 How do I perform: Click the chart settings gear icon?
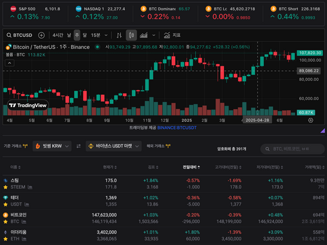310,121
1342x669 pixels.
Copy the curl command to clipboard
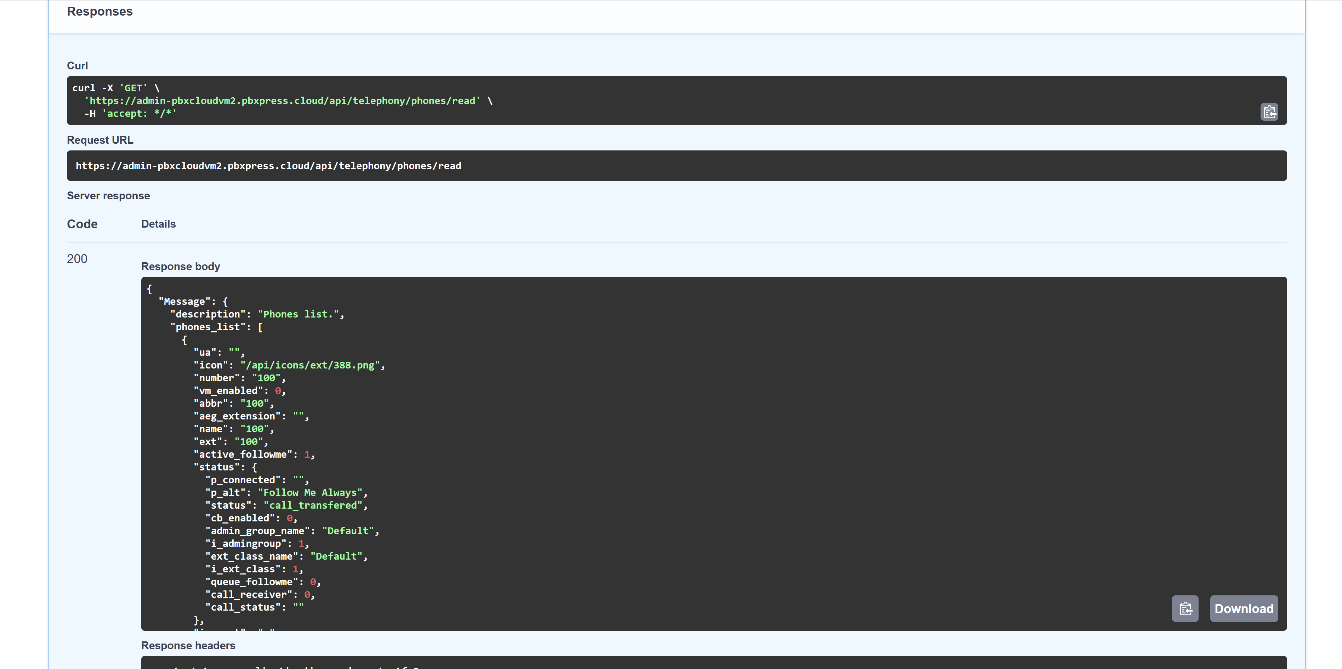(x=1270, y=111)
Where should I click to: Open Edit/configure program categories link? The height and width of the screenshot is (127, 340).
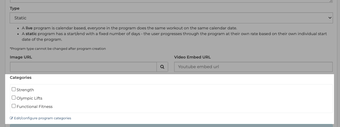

..........

> **AIM**
Find every line above that contains the word "Where" with matching case, and copy each of those lines.

> **RESPONSE TO THIS TASK**
Where should I click to: Open Edit/configure program categories link? The height and width of the screenshot is (127, 340).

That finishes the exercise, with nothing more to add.